— Problem statement —
Copy word for word the entries below from the line containing "Advisory Board (428, 1608)" through the line containing "Meetings (630, 1608)", both lines included.

— Target position entries —
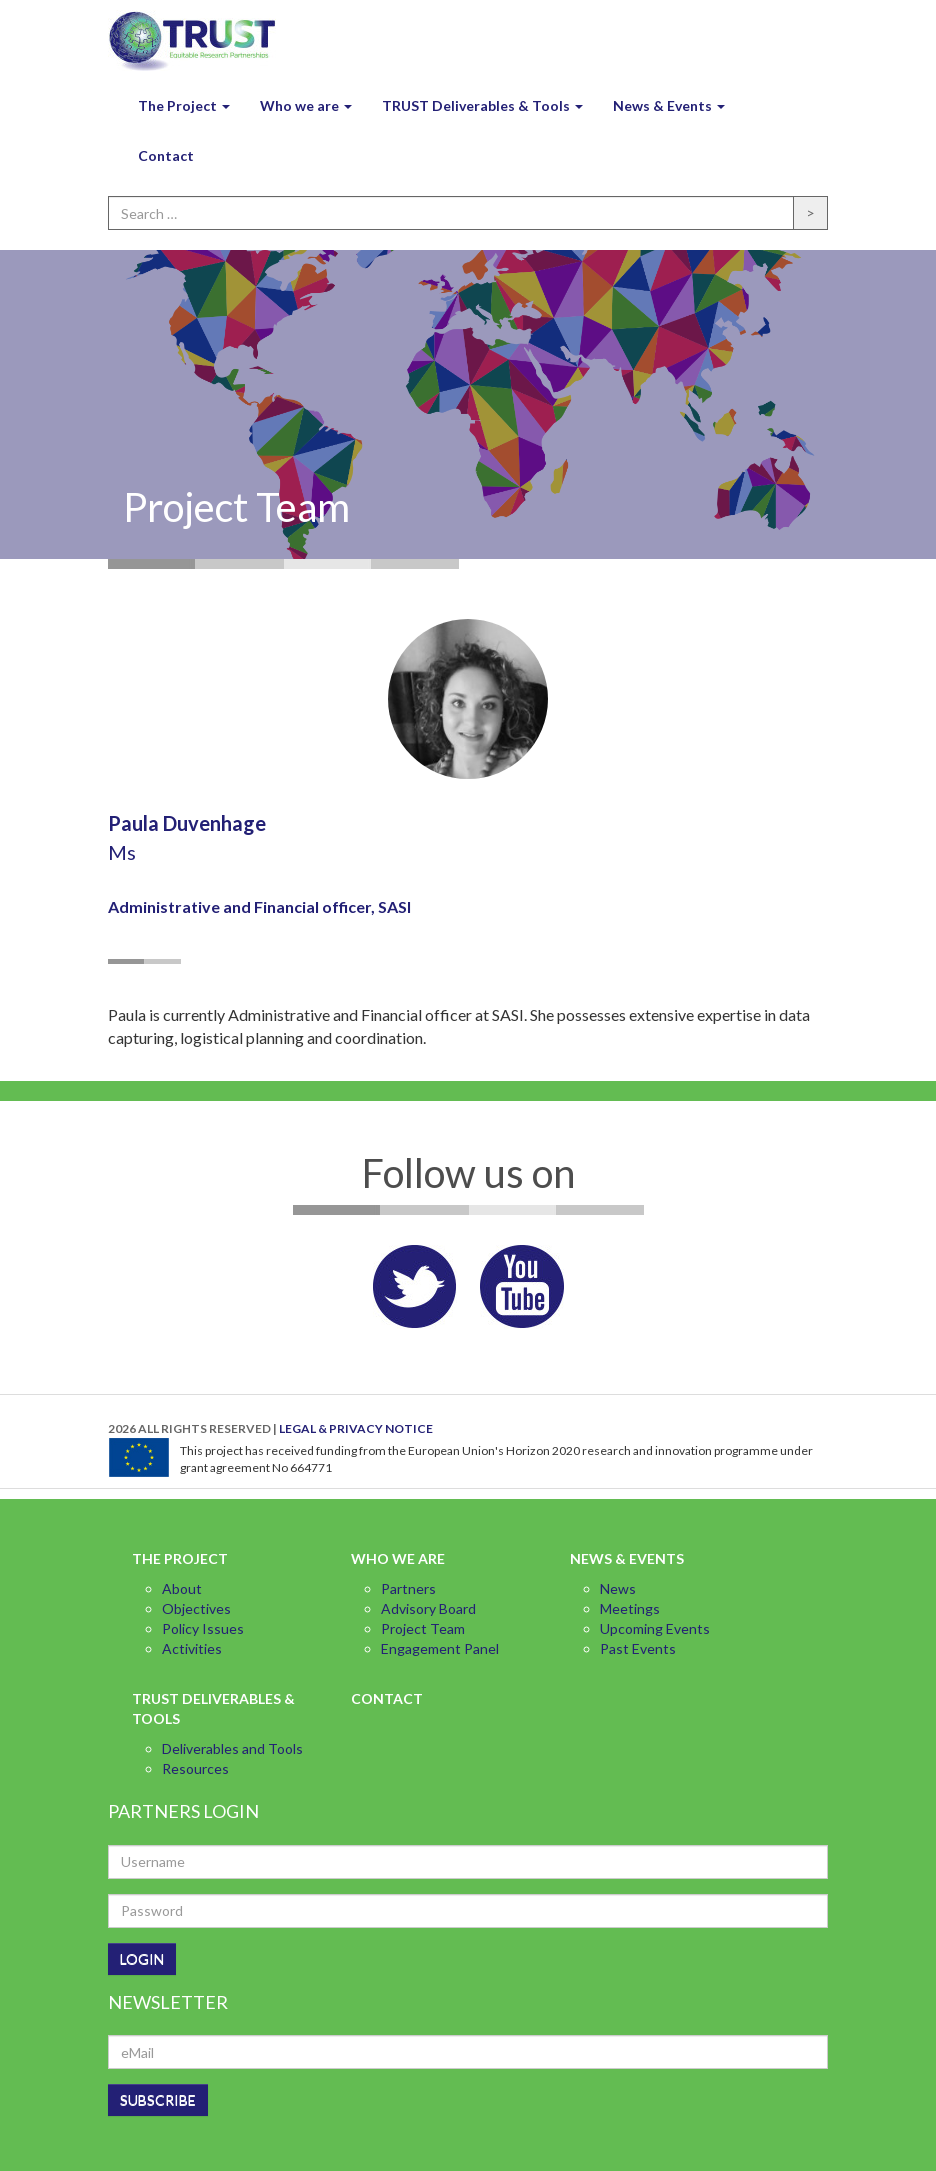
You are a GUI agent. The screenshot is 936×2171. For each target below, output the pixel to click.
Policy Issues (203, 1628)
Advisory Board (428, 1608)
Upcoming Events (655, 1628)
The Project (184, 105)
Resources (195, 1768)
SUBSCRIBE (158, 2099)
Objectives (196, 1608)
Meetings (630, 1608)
...
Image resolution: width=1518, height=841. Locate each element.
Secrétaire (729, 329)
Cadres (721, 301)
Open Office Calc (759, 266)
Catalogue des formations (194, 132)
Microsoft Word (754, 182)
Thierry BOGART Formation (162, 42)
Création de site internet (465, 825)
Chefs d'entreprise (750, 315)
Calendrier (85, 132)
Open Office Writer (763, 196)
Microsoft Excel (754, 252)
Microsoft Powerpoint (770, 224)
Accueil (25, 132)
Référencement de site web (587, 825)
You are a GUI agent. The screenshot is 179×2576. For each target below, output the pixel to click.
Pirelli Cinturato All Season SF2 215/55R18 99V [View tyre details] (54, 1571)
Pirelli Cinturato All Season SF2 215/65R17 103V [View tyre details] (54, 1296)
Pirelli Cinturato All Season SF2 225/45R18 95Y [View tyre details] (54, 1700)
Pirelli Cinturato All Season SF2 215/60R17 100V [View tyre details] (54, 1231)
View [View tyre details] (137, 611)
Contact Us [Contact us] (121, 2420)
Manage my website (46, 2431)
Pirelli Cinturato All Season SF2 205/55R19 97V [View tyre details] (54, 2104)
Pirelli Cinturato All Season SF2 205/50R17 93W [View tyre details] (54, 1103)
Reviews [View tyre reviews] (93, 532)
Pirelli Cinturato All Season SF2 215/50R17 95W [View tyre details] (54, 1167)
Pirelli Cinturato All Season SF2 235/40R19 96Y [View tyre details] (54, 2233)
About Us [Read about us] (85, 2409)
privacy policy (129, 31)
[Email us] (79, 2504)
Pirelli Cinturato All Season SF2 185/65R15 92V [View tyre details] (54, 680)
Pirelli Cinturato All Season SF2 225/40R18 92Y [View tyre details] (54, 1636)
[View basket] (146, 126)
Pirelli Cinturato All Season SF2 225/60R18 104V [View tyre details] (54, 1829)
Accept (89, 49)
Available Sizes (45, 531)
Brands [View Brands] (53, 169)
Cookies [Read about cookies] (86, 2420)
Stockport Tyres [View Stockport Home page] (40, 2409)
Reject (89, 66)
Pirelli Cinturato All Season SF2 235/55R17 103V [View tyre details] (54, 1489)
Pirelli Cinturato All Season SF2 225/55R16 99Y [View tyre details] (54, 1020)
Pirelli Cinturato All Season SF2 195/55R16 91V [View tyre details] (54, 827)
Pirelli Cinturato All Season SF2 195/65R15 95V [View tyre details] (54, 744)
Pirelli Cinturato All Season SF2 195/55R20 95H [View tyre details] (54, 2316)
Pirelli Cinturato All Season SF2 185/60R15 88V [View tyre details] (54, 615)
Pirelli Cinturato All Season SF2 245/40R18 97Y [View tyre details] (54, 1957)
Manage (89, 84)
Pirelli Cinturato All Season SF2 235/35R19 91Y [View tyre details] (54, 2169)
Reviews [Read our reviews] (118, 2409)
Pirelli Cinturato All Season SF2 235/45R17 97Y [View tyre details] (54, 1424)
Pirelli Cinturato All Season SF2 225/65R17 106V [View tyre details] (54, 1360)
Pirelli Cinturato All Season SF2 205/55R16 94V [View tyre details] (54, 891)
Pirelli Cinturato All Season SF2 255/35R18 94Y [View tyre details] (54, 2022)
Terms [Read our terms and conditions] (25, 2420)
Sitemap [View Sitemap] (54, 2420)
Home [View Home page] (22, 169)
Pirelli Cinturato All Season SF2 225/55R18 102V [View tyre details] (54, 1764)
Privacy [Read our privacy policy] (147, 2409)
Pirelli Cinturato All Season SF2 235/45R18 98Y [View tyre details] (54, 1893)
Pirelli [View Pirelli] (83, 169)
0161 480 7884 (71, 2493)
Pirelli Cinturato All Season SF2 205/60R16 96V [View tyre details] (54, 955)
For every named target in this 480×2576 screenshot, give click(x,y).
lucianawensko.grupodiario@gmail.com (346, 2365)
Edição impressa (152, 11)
--
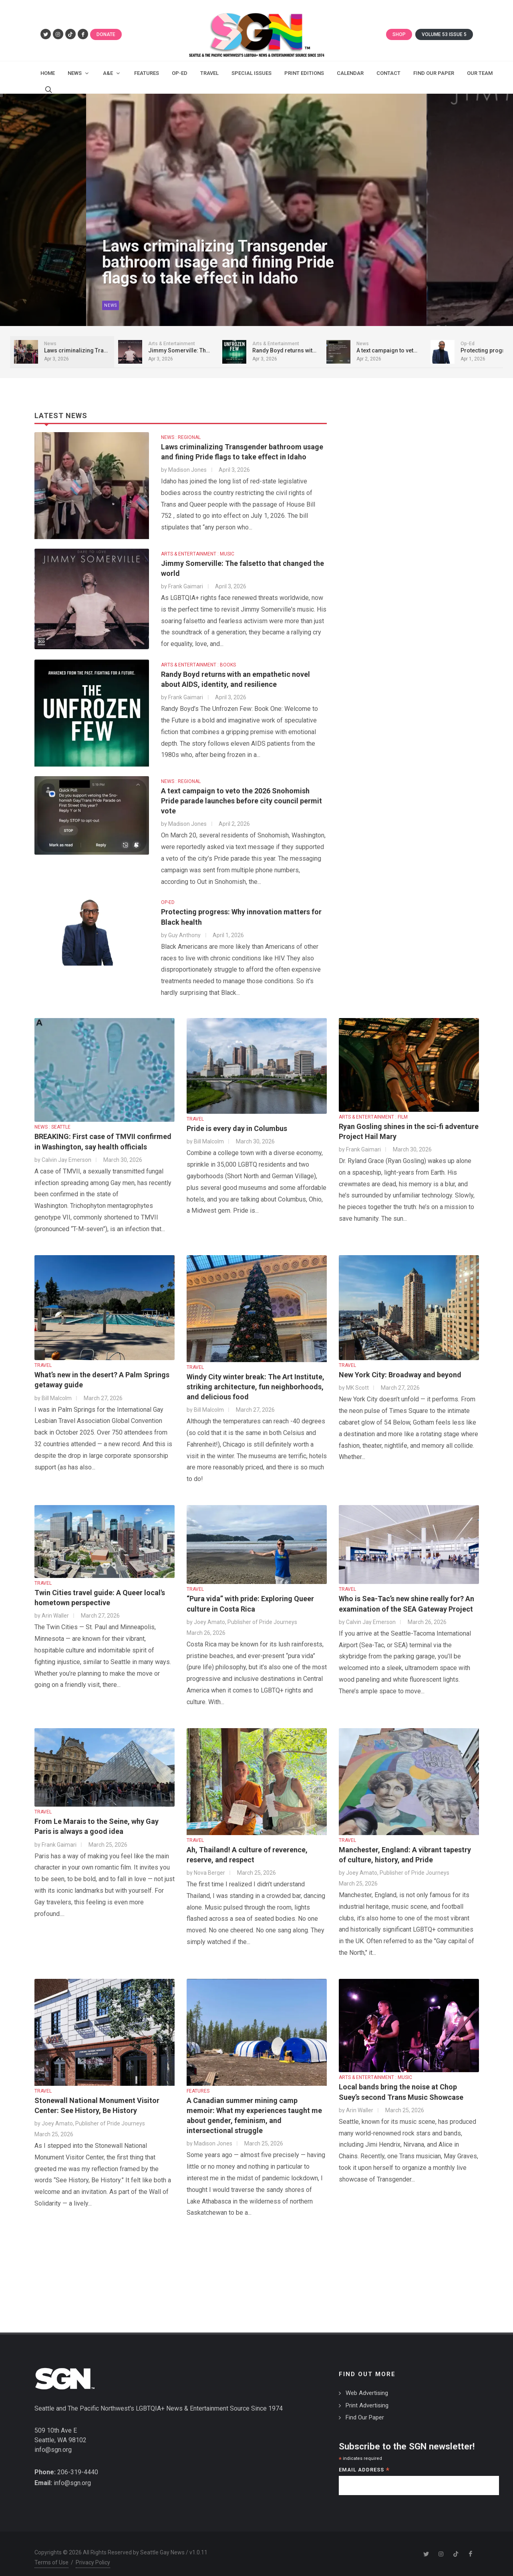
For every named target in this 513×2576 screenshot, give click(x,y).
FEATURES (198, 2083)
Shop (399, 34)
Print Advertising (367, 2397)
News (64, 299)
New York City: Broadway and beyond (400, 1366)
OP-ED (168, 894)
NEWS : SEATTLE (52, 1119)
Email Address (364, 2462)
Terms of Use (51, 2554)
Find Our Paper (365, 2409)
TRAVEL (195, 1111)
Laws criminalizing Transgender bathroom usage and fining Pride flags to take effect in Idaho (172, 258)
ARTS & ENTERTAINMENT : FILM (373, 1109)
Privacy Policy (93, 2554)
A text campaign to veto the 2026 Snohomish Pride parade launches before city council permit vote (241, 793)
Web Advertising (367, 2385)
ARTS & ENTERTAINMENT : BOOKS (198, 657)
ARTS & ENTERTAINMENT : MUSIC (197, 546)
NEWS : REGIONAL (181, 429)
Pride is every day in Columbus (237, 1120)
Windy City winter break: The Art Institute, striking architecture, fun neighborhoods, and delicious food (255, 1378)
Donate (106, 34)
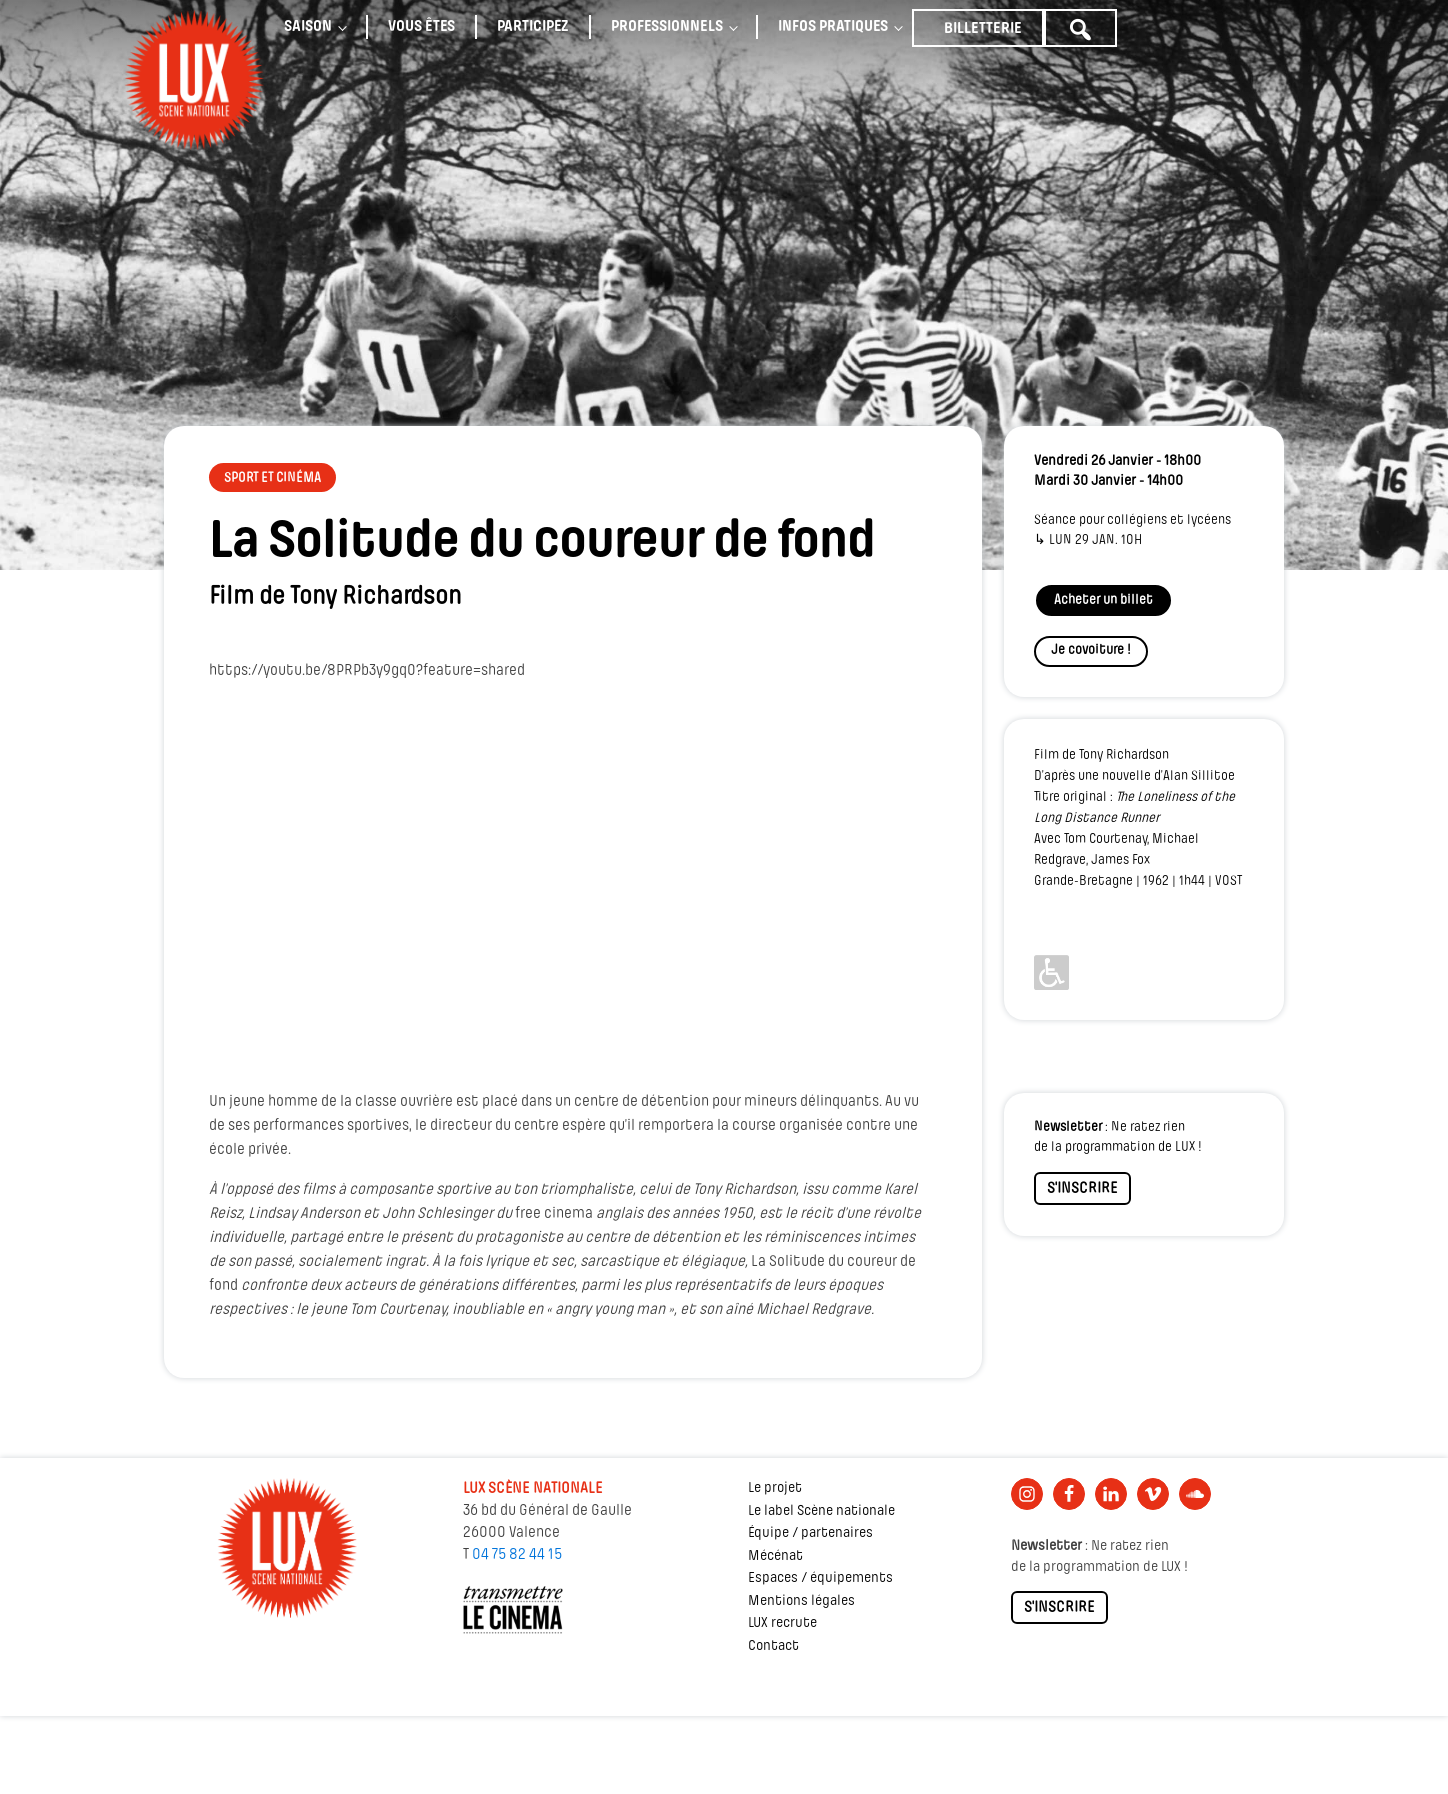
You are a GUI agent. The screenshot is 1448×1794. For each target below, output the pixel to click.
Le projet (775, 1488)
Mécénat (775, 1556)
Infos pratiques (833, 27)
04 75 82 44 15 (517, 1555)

— Response to this exercise —
Advisory Board (428, 1608)
Upcoming Events (655, 1628)
The Project (184, 105)
Resources (195, 1768)
SUBSCRIBE (158, 2099)
Objectives (196, 1608)
Meetings (630, 1608)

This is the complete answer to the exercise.